Having read this short novel by Alejo Carpentier in Alfred Mac Adam's translation many years ago, I cockily told myself that I would be able to whip through it now in Spanish in a couple of nights. As it turned out, I made it about thirty pages in, then bogged down and decided to re-read the translation instead first before giving the original another stab.
Why the difficulty? I've plowed steadily through much longer books in Spanish than this one, which is barely over a hundred pages. Though the author was Cuban there's no Afro-Caribbean dialect issue to speak of; there's nothing comparable to the exuberance of Mexican regionalisms found in Elena Poniatowska's brilliant Hasta no verte Jesús mío, for example, or to the elaborate twists and turns of narrative perspective in Cortázar's novels and some of Vargas Llosa's. Maybe I just had too many distractions; in any case, the novel does present some obstacles to the reader, not insuperable ones to a native speaker, perhaps, but enough to make reading it a bit of a challenge. In Spanish or in translation (and Mac Adam's seems to be good), it repays persistence, though.
Carpentier told the critic Luis Harss that he had composed El acoso in imitation of sonata form, "with an introductory section, an exposition, three themes, seventeen variations, and a conclusion or coda." I tend to be skeptical of such claims (Milan Kundera has made similar statements) but in fact the narrative, the bulk of which consists of one long flashback, is framed within an evening's performance of Beethoven's "Eroica" symphony in a Havana concert hall, and probably should be read with that piece of music in mind.
The first character to whom we are introduced is an impecunious classical music buff who is employed as a ticket seller in the concert hall. As he sits in his booth a patron rushes in, flings down a bill many times more than sufficient for even the most expensive seat, and hurries into the hall, closely pursued by two other men. Pocketing the bill (which may or not be genuine), the ticket seller goes for a stroll, calls on a prostitute of his acquaintance, and returns, at the end of the book, in time for the final notes of the performance — and for the brief, violent aftermath of the opening incident. It is the figure he sees fleeing into the hall who will dominate the long central section of the novel. A native of the provinces, this man has incorporated himself into some kind of vaguely outlined revolutionary cell, but ideological purity has degenerated into betrayal and murder-for-hire and he is now a marked man. As we follow the series of steps that lead him to the concert hall events that were narrated in the book's first pages take on new significance.

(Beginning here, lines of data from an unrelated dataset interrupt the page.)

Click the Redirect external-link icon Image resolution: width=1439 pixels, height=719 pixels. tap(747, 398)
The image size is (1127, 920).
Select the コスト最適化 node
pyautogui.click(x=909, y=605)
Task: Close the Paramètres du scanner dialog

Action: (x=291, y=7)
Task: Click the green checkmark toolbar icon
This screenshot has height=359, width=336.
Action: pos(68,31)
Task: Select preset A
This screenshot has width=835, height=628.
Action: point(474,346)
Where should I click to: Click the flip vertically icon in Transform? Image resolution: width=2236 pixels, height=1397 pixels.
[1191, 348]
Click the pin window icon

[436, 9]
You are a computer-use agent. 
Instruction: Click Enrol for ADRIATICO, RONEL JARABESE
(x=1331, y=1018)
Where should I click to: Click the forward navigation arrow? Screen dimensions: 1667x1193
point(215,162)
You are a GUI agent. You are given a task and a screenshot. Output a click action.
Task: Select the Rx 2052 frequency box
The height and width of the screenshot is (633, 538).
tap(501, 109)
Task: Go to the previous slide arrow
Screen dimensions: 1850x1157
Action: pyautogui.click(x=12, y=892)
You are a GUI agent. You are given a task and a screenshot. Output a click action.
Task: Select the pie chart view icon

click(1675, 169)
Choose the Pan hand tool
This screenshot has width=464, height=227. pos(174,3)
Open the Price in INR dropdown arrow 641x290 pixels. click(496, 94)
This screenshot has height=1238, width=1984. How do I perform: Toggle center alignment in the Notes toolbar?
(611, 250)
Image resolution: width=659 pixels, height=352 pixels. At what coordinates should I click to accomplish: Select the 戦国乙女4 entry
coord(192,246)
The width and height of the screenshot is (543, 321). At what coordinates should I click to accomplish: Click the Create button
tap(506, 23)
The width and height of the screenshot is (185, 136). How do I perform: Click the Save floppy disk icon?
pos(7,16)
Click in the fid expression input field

Carpentier's vocabulary is rich ("baroque" was a word he himself used to define the character of his writing), but the greater challenge is posed by the fact that the reader often doesn't know — and isn't yet supposed to know — exactly what is happening. One section, for instance, begins, in Mac Adam's version, as follows; the ellipses and parenthesis are in the original:
(... this pounding that elbows its way right through me; this bubbling stomach; this heart above that stops beating, piercing me with a cold needle; muffled punches that seem to well up from my very core and smash on my temples, my arms, my thighs; I breathe in gasps; my mouth can't do it; my nose can't do it; the air only comes in tiny sips, fills me, stays inside me, suffocates me, only to depart in dry mouthfuls, leaving me wrenched, doubled over, empty; and then my bones straighten, grind, shudder; I stand above myself, as if hung from myself, until my heart, in a frozen surge, lets go of my ribs so that it can strike me from the front, below my chest; I have no control over this dry sobbing; then breathe, concentrating on it; first, breathe in the air that remains; then breathe out, now breathe in, more slowly; one, two, one, two, one, two ... The hammering comes back; I am shaking from side to side; now sliding down, through all my veins; I am smashing at the thing holding me in place; the floor is shaking with me; the back of the hair is shaking; the seat is shaking, giving a dull push with each shudder; the entire row must feel the tremor;And so on and so on. It's only gradually that we realize that this passage is being told from the point-of-view of the man who has fled into the concert hall; we won't understand why he is there, or why his thoughts are frantically racing, for many more pages. Carpentier professed a disdain for "the little psychological novel" and a preference for the "big themes" of historical and social processes; perhaps the fracturing of perspective here is conducive to that more analytical, even didactic approach. El acoso was first published in 1956; since then its technical innovations have been widely borrowed and extended by other writers, but it still retains its nervy intensity.
Alejo Carpentier's description of the musical structure of The Chase, as well as his comments on the psychological novel, are quoted in Harss and Dohmann's landmark Into the Mainstream: Conversations with Latin-American Writers, which includes a respectful but sharply critical evaluation of the Cuban novelist's work.